Na segunda-feira (29), a Câmara de Populações Indígenas e Comunidades Tradicionais do MPF (Ministério Público Federal), órgão superior vinculado à PGR (Procuradoria-Geral da República), divulgou nota pública reafirmando a inconstitucionalidade do projeto.

“A Constituição garante aos povos indígenas direitos originários sobre as terras que tradicionalmente ocupam, sendo a tradicionalidade um elemento cultural da forma de ocupação do território e não um elemento temporal. Fixar um marco temporal que condicione a demarcação de terras indígenas pelo Estado brasileiro viola frontalmente o caráter originário dos direitos territoriais indígenas”, diz trecho da nota.

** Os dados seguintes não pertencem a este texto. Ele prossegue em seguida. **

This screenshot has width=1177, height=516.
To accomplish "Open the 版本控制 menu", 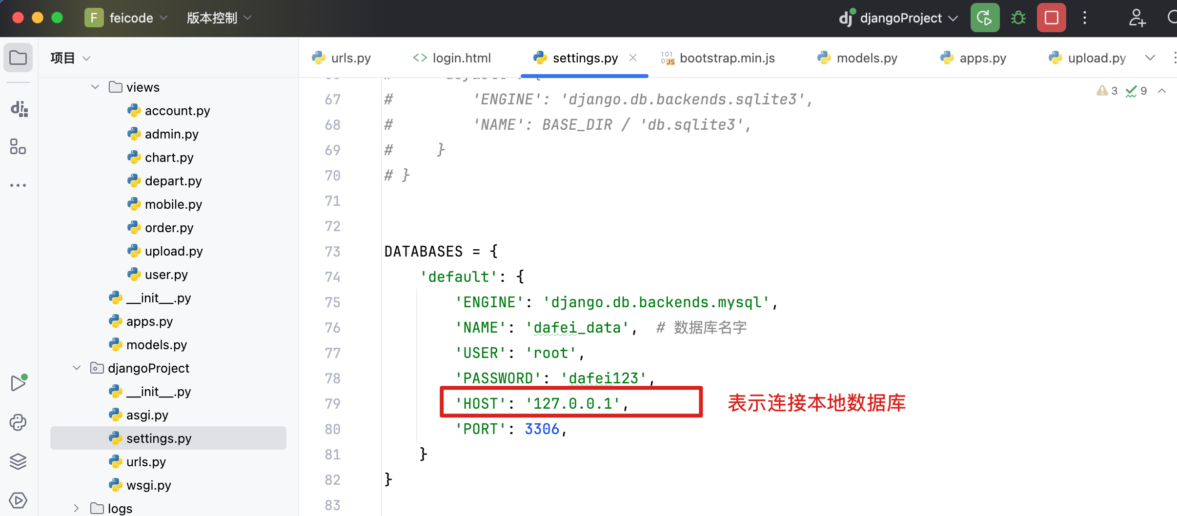I will click(218, 18).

Senado rejeita discutir tema em urgência

Agora, o tema será debatido no Senado. O líder do Governo no Congresso, senador Randolfe Rodrigues (sem partido-AP), disse que o marco temporal não tramitará em regime de urgência no Senado.

“De qualquer sorte, a grande conquista desta tarde foi a manifestação do Senado Federal de que essa matéria aqui terá a prudência necessária e o debate necessário, não terá a urgência para a votação. Isso ressoa para tranquilizar sobretudo os povos originários”, afirmou.

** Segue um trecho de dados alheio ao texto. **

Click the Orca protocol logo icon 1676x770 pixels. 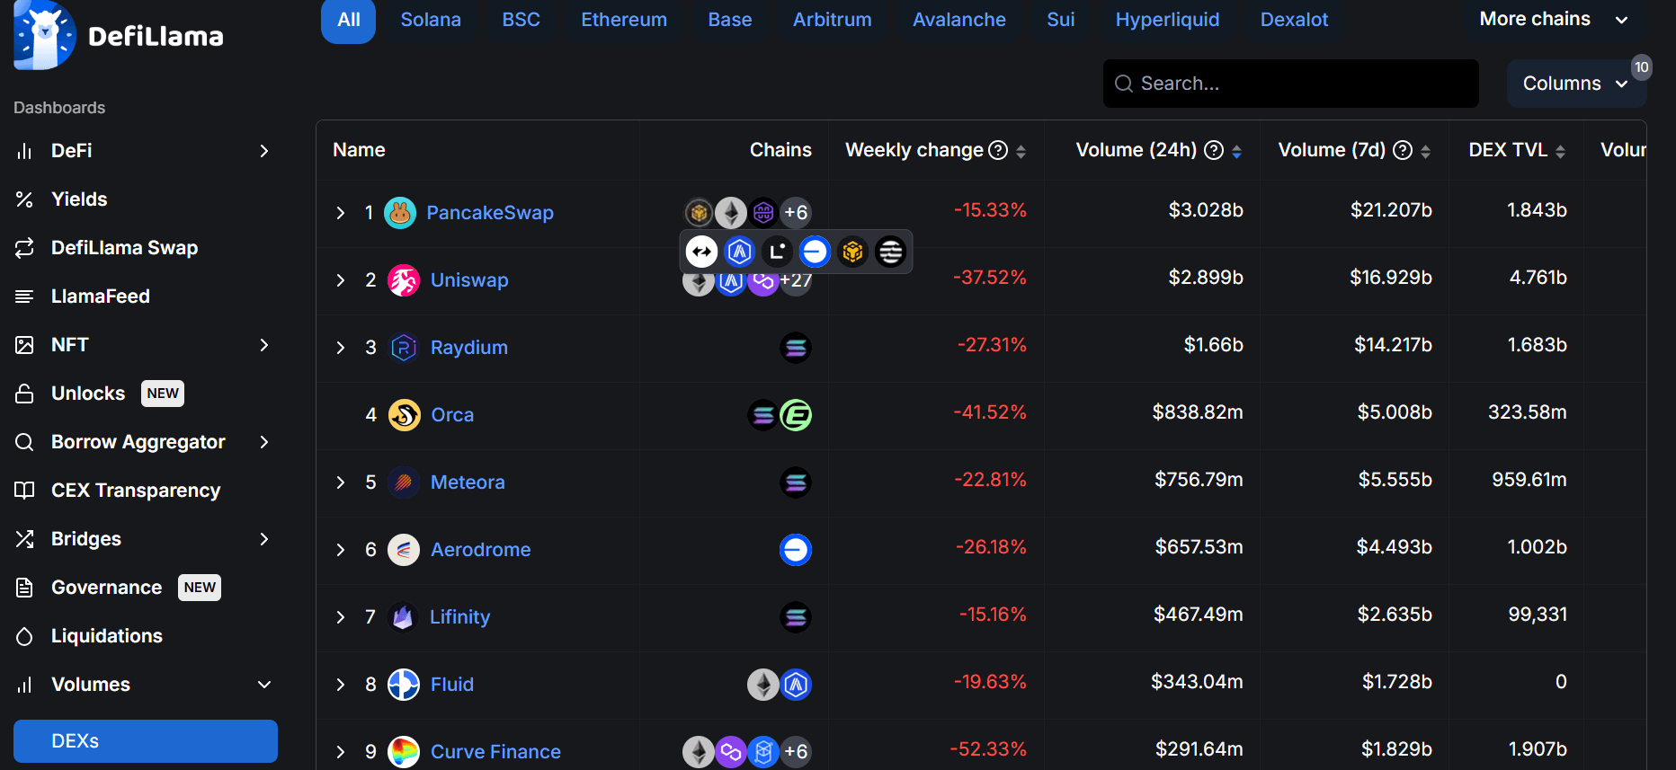pyautogui.click(x=405, y=415)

O presidente do Senado, Rodrigo Pacheco (PSD-MG), afirmou que a chegada do texto ao Senado será uma oportunidade para buscar consensos.

“Os personagens envolvidos nesse tema, as presidências das duas casas, o STF, os setores da sociedade civil que discutem, podem sentar-se à mesa para ter diálogo e identificar convergências. A votação na Câmara pode inaugurar essa fase de conciliação no curso do debate aqui no Senado Federal”, disse.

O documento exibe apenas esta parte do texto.